** Begin PROVIDED RECORDS **

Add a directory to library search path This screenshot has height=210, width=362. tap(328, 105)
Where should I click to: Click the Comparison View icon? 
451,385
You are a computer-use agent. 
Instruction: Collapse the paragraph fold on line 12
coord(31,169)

** End PROVIDED RECORDS **
** Begin PROVIDED RECORDS **

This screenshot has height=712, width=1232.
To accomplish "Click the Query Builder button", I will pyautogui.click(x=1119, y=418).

** End PROVIDED RECORDS **
** Begin PROVIDED RECORDS **

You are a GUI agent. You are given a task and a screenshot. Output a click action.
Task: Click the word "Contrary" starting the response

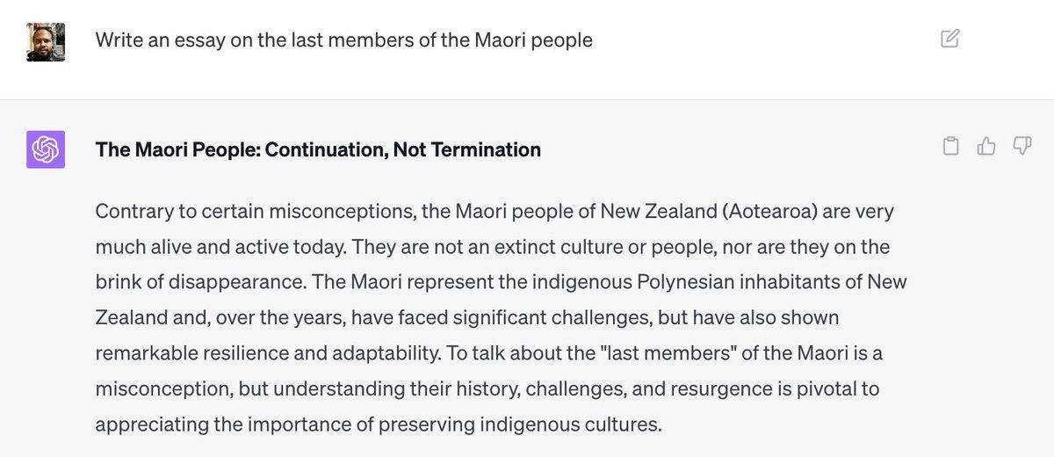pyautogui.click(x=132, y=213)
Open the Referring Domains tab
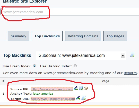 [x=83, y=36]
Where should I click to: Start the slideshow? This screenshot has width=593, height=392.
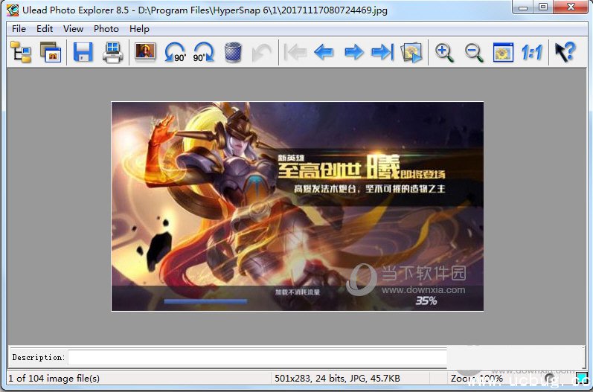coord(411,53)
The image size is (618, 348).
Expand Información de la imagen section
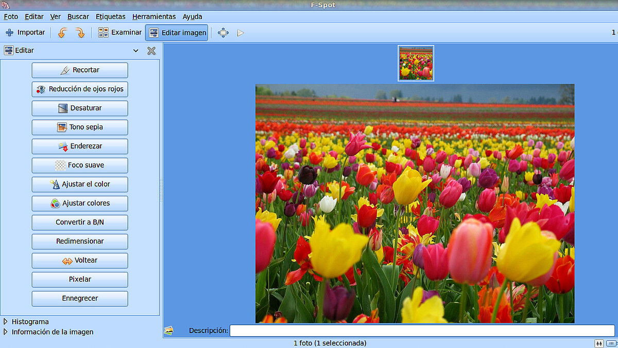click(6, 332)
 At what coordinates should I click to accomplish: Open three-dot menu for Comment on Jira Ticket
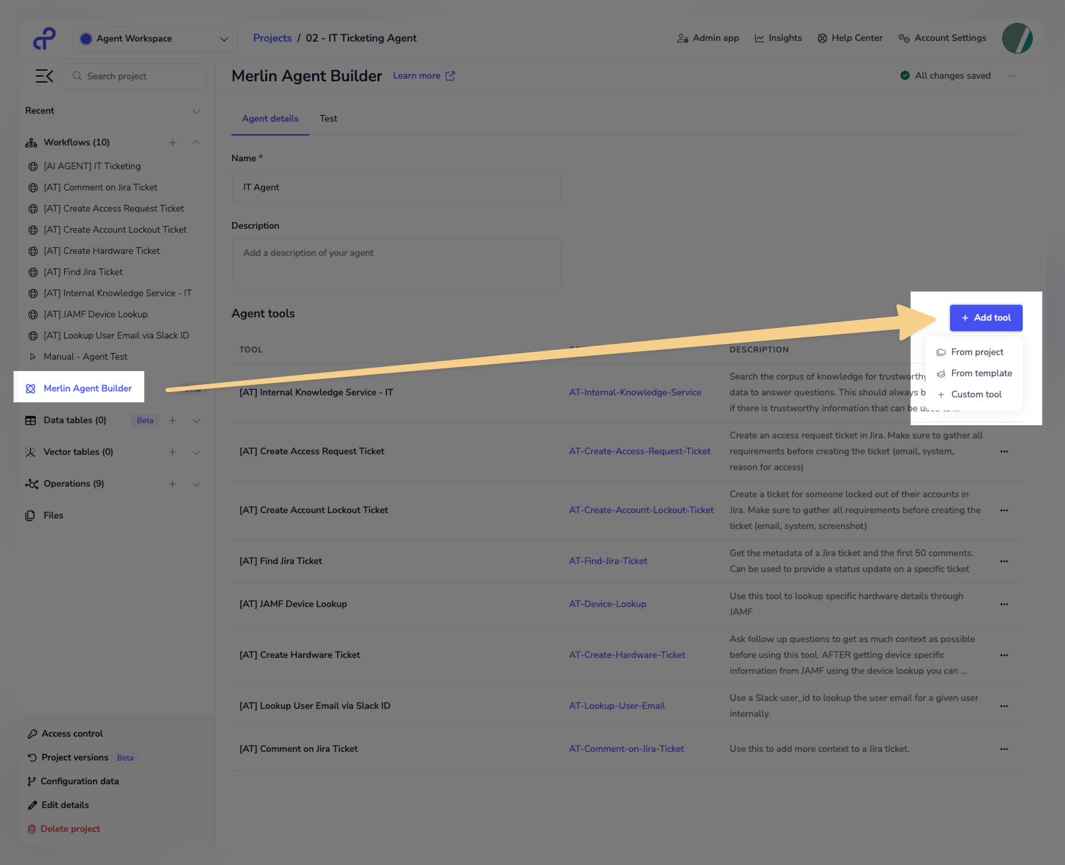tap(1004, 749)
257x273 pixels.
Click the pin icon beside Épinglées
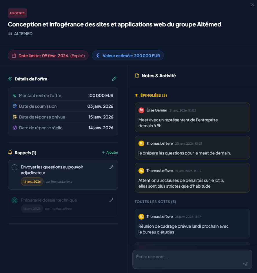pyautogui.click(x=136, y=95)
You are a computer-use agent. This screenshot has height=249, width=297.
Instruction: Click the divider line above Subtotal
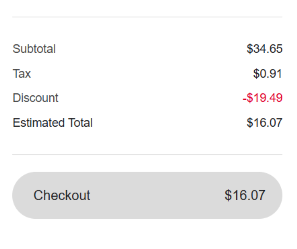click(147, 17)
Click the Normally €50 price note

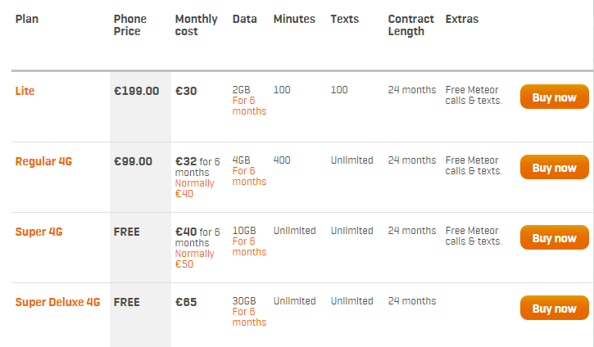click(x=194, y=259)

** End PROVIDED RECORDS **

WORK TO BE COMPLETED
Reproduce the records above without alteration, beginning at the line that contains "Add a directory" and stopping after the line that contains "coord(31,169)".

EXERCISE ANSWER
Add a directory to library search path This screenshot has height=210, width=362. tap(328, 105)
Where should I click to: Click the Comparison View icon? 
451,385
You are a computer-use agent. 
Instruction: Collapse the paragraph fold on line 12
coord(31,169)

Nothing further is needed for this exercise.